Based on TCGA analyses, we also showed that patients at advanced stages were more likely to have high ppCD33sig score, and patients with high ppCD33sig score were more likely to have residual disease after primary therapy. These findings implicate the potential link between high ppCD33sig score, tumor recurrence and tumor resistance to therapy.
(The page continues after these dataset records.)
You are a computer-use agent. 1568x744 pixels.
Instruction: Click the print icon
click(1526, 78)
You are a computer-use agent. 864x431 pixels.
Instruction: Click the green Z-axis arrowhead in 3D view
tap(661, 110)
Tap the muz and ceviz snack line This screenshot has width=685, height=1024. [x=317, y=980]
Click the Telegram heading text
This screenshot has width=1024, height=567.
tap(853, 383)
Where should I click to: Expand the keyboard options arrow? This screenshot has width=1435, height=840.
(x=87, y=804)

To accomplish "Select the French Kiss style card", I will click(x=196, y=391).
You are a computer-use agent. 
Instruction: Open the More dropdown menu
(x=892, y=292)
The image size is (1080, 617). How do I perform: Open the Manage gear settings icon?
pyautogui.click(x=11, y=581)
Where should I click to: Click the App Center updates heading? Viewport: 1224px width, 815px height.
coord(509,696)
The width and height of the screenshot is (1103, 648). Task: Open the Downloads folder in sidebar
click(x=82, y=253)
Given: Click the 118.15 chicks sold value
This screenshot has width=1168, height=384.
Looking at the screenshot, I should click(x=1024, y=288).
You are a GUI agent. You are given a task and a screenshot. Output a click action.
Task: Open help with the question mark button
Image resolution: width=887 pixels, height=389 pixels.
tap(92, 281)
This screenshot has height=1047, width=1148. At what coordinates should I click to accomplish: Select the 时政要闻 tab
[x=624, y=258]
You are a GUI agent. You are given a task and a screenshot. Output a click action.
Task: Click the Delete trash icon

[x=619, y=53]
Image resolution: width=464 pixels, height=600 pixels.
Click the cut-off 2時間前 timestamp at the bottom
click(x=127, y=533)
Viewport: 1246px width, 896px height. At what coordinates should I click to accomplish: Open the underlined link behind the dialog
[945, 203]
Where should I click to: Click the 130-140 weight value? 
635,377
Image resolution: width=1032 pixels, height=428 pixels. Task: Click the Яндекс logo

In line with this, several reports have demonstrated the clinical significance of colorectal tumor-infiltrating myeloid cells in dictating tumor relapse and influencing the response to therapy [44]. Cytokines and chemokines within the TME are crucial soluble factors which determine the nature of the TME (i.e., suppressive or pro-inflammatory) and can orchestrate the function of immune cells and regulate their migration and accumulation at tumor sites [45]. Coincidently, we found that innate immune response-related genes, such as cytokines and chemokines, were significantly upregulated in high ppCD33sig score; these chemokines and cytokines are more likely to be involved with the chemotaxis, differentiation and survival of tumor cells and immunosuppressive cells, including Tregs, TAMs and MDSCs [8, 10]. On the other hand, genes associated with the activation of adaptive immune response were significantly downregulated in CRC patients with high ppCD33sig score, indicating the suppressive potential of tumor- infiltrating myeloid cells in these patients. These findings further support our previous results obtained by comparing the transcriptomes of tumor-infiltrating myeloid cells from advanced vs. early stages.

Overall, this study provides critical insights into the pathways affected in tumor-infiltrating myeloid cells during the progression of CRC and their potential contribution to disease progression, and identifies a CD33+ gene signature which predicts poor disease-specific survival in CRC patients. However, further validations are required for the functional attributes of the identified gene signature in myeloid cells.

Availability of data and material

The datasets used and/or analyzed during the current study are available from the corresponding author on request.